Ideally, if we would like to turn reana-client into a full-scale library, then the REANA cluster would have to have a way of running Yadage 0.20 workflows, Yadage 0.21 workflows, Yadage 0.22 workflows, Yadage 0.23 workflows, e.g. via different engine images loaded on the cluster side for the execution -- and then we could allow users to use any Yadage version in the client they wish and reana-client detect which Yadage version users would like to use and instruct the cluster to "load" the appropriate version accordingly. But this is something that would require quite some development. Right now, the REANA cluster support only one CWL version, only one Snakemake version, and only one Yadage version, that are all pinned in reana-commons.

I can pretty confidently say that the API won't be changing in any patch releases.

Great, then I think if we go for ">=0.20,<0.21" then this might be the fastest solution to the problem at hand!

As for your concern:

[...] placing upper bounds that are effectively pins

Yes, but I see it as a good thing. E.g. we did not pin click dependency in REANA 0.7.x release series in the main repository that is having Helm charts in themaint-0.7 branches; we only used "click>=7" so the pin was without upper boundary. Now that there is Click version 8 out, and is not compatible with version 7, our CI actually does not pass anymore in maint-0.7 branches out-of-the-box. Granted, this is easy to fix should we need to do some more serious REANA 0.7.x release series work still, but for the best "automatic reproducibility of builds" in the future, having upper pins helps to keep things green. This can be important with current REANA 0.8, upcoming REANA 0.9, etc. We might have several "release series" to work with, and having them all "buildable" out of the box in the future simplifies the maintenance as well. (Alongside the "promise" reasons mentioned above which workflow versions are supported in each REANA release series.)

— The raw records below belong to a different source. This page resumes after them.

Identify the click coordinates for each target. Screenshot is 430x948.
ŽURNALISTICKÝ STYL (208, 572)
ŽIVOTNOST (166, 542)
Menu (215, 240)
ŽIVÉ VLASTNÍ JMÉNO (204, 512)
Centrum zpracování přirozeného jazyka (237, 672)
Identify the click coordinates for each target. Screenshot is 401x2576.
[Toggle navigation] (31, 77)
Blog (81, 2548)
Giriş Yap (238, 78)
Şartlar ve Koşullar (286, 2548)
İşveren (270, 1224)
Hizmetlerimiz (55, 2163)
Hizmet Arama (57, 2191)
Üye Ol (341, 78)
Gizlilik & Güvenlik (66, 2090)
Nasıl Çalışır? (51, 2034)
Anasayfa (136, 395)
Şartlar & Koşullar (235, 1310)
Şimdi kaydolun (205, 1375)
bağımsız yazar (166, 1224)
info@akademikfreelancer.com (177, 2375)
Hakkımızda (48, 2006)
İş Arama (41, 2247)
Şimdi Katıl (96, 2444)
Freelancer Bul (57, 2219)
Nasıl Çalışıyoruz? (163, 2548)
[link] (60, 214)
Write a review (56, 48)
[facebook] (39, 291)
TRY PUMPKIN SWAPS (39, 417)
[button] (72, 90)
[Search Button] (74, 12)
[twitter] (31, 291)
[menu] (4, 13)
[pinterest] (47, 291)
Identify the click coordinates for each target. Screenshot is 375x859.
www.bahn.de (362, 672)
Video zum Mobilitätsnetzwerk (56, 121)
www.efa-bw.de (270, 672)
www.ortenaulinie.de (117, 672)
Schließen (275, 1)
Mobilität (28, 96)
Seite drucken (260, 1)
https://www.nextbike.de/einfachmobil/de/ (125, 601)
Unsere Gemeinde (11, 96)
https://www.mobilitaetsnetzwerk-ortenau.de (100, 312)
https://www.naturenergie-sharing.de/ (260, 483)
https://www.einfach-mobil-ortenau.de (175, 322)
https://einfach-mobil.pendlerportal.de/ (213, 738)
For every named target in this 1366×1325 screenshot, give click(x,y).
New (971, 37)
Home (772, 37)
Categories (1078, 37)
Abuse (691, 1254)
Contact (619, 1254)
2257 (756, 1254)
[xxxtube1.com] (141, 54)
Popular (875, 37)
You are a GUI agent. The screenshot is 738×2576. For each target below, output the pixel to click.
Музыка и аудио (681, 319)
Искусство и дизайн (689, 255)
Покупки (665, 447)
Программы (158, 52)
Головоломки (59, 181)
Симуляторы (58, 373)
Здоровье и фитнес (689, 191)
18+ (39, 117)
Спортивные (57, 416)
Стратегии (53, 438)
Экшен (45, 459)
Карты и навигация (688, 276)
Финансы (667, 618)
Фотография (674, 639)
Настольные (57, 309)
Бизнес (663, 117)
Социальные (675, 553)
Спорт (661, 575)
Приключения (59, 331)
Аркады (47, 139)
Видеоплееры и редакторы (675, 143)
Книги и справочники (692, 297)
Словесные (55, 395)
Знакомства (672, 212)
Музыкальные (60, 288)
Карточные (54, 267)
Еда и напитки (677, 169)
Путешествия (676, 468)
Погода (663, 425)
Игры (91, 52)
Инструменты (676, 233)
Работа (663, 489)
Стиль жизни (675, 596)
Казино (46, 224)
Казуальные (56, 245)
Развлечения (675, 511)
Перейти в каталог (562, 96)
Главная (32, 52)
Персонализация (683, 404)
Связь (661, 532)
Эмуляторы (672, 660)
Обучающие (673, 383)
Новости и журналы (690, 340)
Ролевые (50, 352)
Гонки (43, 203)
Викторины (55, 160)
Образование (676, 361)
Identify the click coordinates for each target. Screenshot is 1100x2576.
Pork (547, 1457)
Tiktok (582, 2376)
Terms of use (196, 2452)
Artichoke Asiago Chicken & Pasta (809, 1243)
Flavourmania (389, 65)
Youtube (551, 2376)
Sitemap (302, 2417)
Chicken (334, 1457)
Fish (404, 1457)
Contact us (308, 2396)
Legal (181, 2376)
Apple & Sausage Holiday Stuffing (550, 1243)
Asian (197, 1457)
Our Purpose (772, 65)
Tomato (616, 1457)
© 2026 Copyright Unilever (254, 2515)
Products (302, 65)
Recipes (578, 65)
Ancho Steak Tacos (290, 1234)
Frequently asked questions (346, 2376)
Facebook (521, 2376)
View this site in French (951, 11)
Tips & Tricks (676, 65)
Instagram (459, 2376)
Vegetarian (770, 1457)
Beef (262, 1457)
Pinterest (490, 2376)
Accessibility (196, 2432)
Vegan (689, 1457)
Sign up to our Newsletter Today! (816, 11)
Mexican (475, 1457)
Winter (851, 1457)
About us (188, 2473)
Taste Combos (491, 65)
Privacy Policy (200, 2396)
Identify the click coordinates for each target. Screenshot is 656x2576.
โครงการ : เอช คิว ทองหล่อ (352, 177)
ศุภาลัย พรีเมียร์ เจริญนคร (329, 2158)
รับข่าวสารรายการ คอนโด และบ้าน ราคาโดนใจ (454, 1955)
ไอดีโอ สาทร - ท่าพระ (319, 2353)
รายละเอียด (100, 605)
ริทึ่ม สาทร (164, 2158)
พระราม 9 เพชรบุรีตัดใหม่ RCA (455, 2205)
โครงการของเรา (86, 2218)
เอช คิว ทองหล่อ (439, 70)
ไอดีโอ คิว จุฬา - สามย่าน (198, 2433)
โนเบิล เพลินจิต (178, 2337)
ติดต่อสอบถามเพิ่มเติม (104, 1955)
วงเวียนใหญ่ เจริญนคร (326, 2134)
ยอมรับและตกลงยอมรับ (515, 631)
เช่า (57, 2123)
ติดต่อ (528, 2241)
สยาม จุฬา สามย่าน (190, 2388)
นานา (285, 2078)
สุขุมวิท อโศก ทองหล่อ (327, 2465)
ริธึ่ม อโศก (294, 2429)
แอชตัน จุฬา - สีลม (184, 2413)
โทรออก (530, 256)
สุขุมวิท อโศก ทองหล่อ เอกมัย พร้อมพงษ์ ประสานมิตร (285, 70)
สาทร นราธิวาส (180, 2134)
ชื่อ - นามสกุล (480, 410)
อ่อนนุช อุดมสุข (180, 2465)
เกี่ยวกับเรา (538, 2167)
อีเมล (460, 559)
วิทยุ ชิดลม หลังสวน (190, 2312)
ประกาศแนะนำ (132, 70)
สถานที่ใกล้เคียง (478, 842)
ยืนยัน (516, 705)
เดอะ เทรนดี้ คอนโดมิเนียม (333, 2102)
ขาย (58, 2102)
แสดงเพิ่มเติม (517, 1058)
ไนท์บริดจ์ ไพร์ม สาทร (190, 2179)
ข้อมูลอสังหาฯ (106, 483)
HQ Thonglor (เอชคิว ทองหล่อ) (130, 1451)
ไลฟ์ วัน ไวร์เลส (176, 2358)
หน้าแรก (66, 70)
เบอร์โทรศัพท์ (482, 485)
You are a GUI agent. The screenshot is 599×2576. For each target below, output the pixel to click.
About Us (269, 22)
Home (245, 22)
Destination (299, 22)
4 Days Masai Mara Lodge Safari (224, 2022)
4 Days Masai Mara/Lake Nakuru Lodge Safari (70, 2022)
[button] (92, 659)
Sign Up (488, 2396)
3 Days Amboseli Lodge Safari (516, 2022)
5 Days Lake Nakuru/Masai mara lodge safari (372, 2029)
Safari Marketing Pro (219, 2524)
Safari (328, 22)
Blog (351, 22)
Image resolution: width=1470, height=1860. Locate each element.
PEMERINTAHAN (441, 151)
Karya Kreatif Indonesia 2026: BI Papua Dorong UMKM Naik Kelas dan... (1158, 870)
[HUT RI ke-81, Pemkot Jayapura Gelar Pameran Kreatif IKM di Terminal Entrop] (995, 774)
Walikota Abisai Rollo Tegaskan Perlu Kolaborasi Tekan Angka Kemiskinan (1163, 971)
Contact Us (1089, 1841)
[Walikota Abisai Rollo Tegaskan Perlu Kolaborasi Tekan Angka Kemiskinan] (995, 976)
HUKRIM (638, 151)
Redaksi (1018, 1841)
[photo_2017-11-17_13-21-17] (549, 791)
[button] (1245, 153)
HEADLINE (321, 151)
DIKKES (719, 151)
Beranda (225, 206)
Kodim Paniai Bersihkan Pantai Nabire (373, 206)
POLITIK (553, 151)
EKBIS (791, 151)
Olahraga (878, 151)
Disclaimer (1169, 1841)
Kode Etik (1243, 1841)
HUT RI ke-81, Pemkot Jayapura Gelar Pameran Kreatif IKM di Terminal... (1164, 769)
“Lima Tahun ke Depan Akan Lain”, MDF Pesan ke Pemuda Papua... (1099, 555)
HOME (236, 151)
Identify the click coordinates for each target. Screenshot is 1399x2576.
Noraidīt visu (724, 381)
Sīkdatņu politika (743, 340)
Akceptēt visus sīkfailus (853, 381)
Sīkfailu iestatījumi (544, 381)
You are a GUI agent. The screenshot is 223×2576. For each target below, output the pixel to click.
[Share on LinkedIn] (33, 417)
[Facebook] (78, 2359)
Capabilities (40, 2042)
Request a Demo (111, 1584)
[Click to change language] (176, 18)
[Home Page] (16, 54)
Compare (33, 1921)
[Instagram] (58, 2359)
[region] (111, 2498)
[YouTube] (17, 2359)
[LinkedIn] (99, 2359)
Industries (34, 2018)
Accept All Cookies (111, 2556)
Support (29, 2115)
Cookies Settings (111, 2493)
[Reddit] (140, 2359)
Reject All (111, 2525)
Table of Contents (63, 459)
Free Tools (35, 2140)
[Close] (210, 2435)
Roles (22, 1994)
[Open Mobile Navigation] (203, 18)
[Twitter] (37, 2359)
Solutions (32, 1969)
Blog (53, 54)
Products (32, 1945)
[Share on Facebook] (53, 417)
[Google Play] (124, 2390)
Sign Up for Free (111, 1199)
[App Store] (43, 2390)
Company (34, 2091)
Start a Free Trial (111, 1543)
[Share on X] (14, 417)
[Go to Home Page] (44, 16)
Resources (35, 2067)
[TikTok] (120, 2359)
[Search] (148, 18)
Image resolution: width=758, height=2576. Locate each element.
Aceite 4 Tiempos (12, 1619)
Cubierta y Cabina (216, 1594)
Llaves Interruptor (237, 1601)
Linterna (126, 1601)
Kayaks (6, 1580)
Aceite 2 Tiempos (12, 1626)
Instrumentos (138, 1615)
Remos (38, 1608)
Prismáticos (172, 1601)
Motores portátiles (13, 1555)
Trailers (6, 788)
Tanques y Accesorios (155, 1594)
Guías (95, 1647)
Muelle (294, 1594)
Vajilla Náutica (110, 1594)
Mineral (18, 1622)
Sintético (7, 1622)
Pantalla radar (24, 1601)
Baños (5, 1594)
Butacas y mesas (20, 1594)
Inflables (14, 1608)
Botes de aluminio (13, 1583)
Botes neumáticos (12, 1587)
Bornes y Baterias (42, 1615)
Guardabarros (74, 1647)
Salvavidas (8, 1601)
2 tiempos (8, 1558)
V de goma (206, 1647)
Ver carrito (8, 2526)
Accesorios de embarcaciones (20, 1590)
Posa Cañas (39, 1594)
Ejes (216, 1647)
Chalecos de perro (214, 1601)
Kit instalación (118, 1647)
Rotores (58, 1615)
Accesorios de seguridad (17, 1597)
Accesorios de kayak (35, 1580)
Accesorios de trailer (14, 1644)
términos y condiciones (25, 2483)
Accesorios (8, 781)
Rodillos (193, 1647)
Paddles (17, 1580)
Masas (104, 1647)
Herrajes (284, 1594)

In my eyes, by declaring that REANA 0.8.x release series depends on Yadage 0.20.y release series, we promise we won't break anything mutually, and our builds will "just work" even when launched many years later. Then if Yadage 0.21 comes and is compatible with REANA 0.8, we can bump the upper pin as well. And if 0.22 comes and is not compatible anymore, we can release REANA 0.9. In this way the matrix which REANA version and which Yadage version are compatible may be nicely evolving together, for the benefit of both users (see the "promise" story above) and developers (see the "CI" story above).

So if we opt for semantic versioning of pins and we liberate the current ==0.20.1 hard pin into a looser >=0.20,0.21 pin, I would rather see it as a glass-half-full rather than glass-half-empty kind of situation.

AppImage [...] Is this something that the REANA team was already planning to do?

Yes, we were thinking about it, because some users had a wish to run reana-client is some pretty old pre-existing Python environments, such as CMS open data old VM, or other users were confused when mixing with Rucio virtual environment... Having a statically linked binary would help to use reana-client in any Python environment.

I have actually experimented with creating an AppImage for reana-client in the past, and it was working well and gave a usable image. However I have not polished it for the public release. But we could revive this plan now... It would solve nicely the reana-client CLI API issue, but not the Python API issue though.